## Data for review
====================

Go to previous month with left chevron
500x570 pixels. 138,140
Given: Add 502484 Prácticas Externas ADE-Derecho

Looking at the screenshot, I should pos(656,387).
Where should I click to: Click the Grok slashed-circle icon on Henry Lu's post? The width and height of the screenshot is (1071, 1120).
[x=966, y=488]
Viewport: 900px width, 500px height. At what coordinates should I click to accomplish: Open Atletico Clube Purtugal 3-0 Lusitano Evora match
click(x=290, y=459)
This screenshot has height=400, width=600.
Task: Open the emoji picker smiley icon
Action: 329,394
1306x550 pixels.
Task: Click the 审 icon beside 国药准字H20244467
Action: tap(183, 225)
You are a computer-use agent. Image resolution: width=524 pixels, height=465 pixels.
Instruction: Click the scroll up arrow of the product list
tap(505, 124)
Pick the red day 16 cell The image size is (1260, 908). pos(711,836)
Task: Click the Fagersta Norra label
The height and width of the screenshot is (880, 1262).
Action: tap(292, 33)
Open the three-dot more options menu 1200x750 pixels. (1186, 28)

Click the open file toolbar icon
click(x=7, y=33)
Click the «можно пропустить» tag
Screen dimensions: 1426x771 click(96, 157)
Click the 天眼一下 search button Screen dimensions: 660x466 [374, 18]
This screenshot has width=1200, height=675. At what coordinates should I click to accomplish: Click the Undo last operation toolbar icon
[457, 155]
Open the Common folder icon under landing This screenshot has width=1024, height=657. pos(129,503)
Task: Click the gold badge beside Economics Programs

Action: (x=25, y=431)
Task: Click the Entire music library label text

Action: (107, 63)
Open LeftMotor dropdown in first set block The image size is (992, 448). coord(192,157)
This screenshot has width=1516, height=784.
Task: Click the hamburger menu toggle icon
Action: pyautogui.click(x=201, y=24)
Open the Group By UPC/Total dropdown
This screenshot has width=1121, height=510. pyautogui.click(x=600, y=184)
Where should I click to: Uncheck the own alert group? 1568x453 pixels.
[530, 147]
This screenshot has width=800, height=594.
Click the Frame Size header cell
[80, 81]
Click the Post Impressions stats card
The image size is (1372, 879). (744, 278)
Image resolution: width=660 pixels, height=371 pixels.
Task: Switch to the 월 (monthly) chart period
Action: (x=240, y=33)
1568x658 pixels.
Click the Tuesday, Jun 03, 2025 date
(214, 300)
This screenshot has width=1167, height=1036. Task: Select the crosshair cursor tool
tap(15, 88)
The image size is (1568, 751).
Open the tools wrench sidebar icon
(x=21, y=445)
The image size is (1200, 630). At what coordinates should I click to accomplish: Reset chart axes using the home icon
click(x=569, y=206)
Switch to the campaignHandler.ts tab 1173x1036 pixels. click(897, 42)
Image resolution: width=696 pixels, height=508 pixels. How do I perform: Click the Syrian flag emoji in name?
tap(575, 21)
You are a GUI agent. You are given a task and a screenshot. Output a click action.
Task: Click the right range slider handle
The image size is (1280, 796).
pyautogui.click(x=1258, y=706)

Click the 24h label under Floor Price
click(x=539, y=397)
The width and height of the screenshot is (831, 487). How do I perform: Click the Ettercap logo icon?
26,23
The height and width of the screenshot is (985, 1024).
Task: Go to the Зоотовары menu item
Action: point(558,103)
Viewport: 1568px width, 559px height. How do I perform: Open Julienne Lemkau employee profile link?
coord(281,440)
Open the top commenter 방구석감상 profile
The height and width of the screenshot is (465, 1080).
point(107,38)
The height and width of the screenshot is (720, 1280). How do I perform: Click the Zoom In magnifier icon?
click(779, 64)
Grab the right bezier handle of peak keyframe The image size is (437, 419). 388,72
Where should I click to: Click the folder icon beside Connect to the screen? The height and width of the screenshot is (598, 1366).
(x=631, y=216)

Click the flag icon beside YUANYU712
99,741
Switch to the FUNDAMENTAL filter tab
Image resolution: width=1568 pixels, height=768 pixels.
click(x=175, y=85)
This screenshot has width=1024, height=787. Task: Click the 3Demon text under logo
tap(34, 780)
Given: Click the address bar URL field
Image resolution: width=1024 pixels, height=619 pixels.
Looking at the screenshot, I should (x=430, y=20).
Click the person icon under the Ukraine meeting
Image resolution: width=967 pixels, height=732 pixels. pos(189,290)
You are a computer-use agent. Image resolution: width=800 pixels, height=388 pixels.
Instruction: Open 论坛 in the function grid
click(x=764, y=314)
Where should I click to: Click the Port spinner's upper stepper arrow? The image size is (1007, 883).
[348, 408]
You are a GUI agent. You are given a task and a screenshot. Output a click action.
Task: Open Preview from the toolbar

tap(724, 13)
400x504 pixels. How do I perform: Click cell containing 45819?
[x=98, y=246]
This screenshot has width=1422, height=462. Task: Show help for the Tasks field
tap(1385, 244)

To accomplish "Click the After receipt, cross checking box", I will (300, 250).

====================

Check each line above for the string "agent" and return those that contain it.

You are a computer-use agent. Image resolution: width=524 pixels, height=465 pixels.
You are a GUI agent. You are given a task and a screenshot. Output a click action.
You are a computer-use agent. Image resolution: width=800 pixels, height=388 pixels.
You are a GUI agent. You are given a task and a screenshot. Output a click action.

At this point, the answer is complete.